Ecel terleri döken genç kız, ne yapacağını şaşırmıştı. Odanın içinde volta atarken aklına gelen fikirle atı kendini dışarı.

 

 

Bugün tamemen ,kendi istediği için yaşamak istiyordu. İlk defa kendi için bir şey yapmak.

 

 

Dışarda ,hafif bir yağmur yağıyordu. Güneş etrafındaki kara bulutlara inat hafifte olsa kendini gösteriyordu.

 

 

Tıpkı benim gibi diyerek,kapkara bulutların hapsetmeye çalıştıgı beyaz bulutlara hüzünle bakmıştı genç kadın.

 

 

Oysa ,ben kimim ki?dedi içinden ,genç kadın nasıl da bir mahvoluştu bu cümle, baharı bilmeyen Kardelen çiçeği gibi.

 

 

Deva kaya ,18 yaşında

 

Lise ,son sınıf öğrencisi.

 

Bu hayatta bir ailesi olsa da, asla onları aile olarak görmedi.

 

Babası bir kumar ve içki aşığıdır.

 

Annesi ise eşine âdeta tapmakta olan bir köle.

 

 

Ve sırf bir kere gördüğü ve onu takıntı haline getiren sadist bir mafya babası Mahir Arslan vardı tabi.

 

 

En yakın arkadaşının ağabeyi.
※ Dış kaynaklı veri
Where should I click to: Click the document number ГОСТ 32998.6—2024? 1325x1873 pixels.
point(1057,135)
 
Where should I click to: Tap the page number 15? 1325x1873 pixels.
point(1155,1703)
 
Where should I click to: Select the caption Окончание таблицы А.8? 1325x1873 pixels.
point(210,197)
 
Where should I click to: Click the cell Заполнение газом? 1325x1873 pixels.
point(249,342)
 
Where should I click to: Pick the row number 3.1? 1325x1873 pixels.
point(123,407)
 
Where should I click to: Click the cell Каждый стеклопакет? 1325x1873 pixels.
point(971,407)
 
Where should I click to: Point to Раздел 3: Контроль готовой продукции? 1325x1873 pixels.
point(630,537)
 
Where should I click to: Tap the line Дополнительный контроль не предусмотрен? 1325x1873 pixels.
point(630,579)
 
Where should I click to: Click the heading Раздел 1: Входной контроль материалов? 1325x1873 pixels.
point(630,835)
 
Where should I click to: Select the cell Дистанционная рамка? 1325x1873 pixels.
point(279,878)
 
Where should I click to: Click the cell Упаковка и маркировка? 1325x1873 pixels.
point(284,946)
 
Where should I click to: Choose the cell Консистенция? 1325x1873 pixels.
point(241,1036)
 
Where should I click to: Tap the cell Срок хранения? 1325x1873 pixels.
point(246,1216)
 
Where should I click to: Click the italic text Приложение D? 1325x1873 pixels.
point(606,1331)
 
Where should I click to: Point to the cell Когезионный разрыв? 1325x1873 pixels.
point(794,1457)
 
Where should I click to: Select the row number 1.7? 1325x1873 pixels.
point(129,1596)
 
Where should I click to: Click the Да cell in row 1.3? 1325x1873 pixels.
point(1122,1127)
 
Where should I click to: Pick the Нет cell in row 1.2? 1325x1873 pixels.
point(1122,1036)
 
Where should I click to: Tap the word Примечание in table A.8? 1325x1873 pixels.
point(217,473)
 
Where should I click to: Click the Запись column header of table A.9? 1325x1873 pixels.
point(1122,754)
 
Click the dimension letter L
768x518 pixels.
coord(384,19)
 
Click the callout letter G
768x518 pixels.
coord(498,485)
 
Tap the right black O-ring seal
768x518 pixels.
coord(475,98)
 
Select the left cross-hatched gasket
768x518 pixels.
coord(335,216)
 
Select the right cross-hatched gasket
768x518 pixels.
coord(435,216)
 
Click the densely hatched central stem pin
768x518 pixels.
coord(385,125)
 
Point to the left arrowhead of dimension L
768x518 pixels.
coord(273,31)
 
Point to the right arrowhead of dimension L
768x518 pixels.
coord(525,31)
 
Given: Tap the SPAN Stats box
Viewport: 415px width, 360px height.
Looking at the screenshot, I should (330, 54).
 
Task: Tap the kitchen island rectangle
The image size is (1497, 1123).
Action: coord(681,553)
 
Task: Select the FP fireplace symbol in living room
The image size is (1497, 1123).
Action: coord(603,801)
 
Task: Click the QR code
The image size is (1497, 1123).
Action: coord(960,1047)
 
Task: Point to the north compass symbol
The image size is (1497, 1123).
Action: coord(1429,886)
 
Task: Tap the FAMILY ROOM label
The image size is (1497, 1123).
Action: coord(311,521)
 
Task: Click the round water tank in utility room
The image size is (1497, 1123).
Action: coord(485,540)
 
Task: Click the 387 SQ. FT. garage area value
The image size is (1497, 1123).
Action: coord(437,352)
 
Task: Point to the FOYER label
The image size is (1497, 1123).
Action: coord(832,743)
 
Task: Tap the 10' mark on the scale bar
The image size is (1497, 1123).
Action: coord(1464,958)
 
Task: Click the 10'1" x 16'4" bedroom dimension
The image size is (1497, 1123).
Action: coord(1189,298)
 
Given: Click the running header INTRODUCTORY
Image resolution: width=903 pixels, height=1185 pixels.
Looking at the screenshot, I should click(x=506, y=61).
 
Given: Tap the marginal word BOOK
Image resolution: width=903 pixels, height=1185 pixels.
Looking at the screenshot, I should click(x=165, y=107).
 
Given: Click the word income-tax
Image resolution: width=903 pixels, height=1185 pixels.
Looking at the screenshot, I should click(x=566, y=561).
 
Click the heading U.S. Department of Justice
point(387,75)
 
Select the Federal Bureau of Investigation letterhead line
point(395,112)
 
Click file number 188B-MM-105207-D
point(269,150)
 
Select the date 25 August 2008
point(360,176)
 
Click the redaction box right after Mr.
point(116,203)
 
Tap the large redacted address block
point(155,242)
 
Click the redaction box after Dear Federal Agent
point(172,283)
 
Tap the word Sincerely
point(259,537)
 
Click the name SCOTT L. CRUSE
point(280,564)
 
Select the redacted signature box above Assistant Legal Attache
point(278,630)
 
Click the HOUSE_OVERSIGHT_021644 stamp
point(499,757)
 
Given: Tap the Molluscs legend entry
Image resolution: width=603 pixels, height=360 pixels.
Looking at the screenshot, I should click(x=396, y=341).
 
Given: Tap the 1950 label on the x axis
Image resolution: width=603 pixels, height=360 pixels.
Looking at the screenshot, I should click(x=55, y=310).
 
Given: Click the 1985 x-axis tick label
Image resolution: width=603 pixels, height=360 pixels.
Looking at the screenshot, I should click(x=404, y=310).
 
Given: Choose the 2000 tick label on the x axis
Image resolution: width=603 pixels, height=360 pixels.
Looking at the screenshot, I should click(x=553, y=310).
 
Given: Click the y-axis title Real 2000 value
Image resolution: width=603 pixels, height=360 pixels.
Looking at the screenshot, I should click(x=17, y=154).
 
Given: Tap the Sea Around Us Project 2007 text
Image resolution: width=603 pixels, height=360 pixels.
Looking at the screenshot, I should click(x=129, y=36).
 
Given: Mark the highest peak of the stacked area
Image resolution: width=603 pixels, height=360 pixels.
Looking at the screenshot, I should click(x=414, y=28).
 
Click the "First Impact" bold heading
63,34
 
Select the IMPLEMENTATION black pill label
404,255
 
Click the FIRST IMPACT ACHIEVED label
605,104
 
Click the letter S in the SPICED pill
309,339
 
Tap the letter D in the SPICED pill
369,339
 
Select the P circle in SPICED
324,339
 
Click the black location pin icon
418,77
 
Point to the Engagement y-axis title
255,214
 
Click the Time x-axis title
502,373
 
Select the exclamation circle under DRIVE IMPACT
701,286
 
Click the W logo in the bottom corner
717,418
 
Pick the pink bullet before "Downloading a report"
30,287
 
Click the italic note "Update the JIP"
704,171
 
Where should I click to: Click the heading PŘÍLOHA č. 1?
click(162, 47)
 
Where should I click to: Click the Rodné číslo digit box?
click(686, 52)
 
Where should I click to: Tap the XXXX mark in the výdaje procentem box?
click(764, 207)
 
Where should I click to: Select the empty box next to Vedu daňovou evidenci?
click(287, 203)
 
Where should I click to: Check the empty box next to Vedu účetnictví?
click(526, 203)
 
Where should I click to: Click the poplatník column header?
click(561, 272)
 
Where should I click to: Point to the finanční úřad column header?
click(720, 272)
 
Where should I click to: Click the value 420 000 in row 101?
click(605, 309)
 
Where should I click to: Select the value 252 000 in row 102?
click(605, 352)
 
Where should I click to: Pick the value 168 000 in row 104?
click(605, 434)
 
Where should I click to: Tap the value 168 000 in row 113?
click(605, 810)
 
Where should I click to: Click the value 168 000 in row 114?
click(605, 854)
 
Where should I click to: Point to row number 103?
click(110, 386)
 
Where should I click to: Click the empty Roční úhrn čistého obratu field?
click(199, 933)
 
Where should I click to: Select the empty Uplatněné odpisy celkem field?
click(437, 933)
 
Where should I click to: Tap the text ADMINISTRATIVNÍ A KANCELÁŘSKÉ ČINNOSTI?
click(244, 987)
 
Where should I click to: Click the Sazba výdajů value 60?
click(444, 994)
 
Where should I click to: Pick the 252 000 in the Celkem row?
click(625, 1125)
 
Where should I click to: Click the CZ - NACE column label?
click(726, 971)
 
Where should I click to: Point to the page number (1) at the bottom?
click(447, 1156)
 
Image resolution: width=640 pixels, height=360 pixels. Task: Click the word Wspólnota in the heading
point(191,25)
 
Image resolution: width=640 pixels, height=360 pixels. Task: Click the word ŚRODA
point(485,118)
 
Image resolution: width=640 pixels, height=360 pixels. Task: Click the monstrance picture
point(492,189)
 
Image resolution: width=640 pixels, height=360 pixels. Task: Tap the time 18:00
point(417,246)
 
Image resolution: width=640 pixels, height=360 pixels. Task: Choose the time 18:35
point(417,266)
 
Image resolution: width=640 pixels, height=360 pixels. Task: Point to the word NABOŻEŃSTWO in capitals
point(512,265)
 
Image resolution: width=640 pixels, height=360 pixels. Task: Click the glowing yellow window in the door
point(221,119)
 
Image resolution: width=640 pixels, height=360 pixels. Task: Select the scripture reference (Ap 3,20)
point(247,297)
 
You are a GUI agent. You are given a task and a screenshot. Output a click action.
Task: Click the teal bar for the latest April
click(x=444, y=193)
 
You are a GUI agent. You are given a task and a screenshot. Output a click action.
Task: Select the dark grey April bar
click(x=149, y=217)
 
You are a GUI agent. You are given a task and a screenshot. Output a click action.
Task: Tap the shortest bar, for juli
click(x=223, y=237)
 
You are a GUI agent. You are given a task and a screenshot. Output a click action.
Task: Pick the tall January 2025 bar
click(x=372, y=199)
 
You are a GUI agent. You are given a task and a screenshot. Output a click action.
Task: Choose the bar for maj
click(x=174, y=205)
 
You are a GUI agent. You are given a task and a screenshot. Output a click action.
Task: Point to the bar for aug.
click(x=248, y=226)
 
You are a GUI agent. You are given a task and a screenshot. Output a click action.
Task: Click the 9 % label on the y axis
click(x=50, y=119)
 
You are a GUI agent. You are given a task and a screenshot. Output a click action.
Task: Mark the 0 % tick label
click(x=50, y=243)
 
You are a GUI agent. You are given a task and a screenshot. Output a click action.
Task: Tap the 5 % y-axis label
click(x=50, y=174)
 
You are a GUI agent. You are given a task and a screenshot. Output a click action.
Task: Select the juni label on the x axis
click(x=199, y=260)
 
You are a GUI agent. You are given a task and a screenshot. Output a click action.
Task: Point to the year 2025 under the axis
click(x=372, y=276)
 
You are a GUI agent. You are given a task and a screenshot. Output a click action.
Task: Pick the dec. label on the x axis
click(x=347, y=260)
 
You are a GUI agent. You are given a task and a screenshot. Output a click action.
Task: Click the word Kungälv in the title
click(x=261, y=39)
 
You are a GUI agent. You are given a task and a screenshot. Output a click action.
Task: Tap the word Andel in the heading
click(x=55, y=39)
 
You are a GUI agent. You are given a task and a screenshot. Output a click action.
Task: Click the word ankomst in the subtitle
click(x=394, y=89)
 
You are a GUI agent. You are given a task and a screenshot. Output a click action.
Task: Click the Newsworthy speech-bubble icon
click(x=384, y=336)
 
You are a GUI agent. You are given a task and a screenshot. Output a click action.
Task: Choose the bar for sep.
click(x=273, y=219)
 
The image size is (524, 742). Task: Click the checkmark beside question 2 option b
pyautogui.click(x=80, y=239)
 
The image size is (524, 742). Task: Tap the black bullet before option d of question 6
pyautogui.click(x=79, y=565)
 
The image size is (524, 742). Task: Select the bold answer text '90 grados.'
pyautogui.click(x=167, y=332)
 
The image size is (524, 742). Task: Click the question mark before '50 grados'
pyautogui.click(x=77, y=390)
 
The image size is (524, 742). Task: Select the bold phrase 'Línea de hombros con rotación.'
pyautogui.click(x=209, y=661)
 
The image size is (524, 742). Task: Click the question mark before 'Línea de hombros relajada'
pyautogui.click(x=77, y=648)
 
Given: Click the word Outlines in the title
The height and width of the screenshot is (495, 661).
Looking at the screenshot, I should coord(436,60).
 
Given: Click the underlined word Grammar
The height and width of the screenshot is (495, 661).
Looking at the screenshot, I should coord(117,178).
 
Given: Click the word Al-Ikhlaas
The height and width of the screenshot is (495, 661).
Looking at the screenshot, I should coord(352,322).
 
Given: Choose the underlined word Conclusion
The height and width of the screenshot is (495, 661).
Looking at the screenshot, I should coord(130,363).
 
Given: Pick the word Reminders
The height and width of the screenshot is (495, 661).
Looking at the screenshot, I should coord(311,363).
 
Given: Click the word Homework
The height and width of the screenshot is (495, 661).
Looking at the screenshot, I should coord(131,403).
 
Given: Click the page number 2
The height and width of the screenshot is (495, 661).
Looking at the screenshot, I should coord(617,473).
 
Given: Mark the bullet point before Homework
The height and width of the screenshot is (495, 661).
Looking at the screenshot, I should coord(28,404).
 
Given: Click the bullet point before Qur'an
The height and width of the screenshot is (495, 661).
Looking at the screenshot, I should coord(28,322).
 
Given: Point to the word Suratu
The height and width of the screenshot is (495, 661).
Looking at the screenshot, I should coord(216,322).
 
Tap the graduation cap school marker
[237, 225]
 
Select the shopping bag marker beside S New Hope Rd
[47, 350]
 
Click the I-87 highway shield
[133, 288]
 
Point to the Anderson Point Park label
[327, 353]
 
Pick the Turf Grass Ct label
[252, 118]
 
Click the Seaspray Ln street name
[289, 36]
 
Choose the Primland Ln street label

O gece ögrenmişti. Arkadaşi Melisa'nın doğum günü için gittiği ev onun eviydi. Orda ilk tanışma gerçekleşti. O günden sonra esaret zincirleri geçti genç kadının boynuna.

 

 

____ɪ̇ʟᴋ ᴋᴀʀşıʟᴀşᴍᴀ___

 

 

Ay yerini güneşe bıraktıgında, yeni umutlar ile uyanmıştım. Hüzünle uyuduğum gecenin sabahına...

 

 

Bu akşam ,en yakın arkadaşımın doğum günü vardı.

 

 

Hediyesini almamıştım. Eğer önceden alıp eve koysaydım, babam onu alırdı.

 

 

Melisa'nın ailesi çok zengindi. Ve okuduğumuz okul onun babasınındı.

 

 

Bende, okul çıkışı çalıştıgım işten para biriktirip saat alacaktım. Tabi pahalı bir saat, eğer babam görseydi bozdurur yine içki alırdı.

 

 

Herşeyi boşverip ,çıktım evden zaten varlığım ve yokluğum bırdı bu evde.

 

 

Taksiye binemezdim.O yüzden koşa koşa gidiyordum. Ondan sonra da işe gidip tekrar Melisa'nın partisine gidecektim.

 

 

O dalgınlık ile koşarken, aniden bir fren sesi duymamla yere yığılmam bir oldu.

 

 

Arabadan inen adam, hızlıca yanıma geldi.

 

 

"İyi misiniz hanımefendi, hastahaneye gidelim isterseniz"demişti.

 

 

Benim cevap vermemi beklemeden,

 

Sıkı sıkıya yumduğum gözümü, beni birinin kucağına alması ile açıldı.

 

 

Baktığımda ise beni arabasının arka koltuğuna oturtup hızlıca arabasına binmesi bir oldu. Telaşlıydı baya!!!

 

 

"Şşş....şey aslında İİ... İyim "

 

 

Dikiz aynasından, bana bakması ile iyim desemde, bulanık gören gözüm ile yüzünü seçmeye çalışıyordum.

 

Anlamış olacak ki.

 

 

"İyimi, hıhh önce önünü görmeye çalış sonra iyiyim de küçük kız"

 

 

Cevap vermeye kalmadan, ne zaman geldiğimizi bilmediğim hastahane önünde aniden durdu.

 

 

Hızla inip, beni kucagına alacagı sıra itmek istesemde yapamadım.Çünkü şuan yavaş yavaş bilinç kaybı yaşıyordum. Galiba kafamı baya iyi çarpmıştım.

 

 

En son hatırladıgım beni sedyeye koyup sert sesi ile doktor çagırmasıydı.

 

 

1 saat sonra...

 

 

Yavaş yavaş açtıgım gözümle beyaz tavan ile karşılaşmıştım.

 

Ne, nerdeydim.

 

Hızla doğrulamak isterken ,kolumun ve başımın ağrısı ile yatağa düşmem bir oldu.

 

 

"Ağğğğğ, nalet olsun"

 

 

Dememle , her tarafı dövme ile kaplı güçlü bir elin bedenimi kavraması bir oldu.

 

 

"Şşş, sakin ol. Küçük kız"

 

 

Sert ve bir okadar etki bırakan sesi ile.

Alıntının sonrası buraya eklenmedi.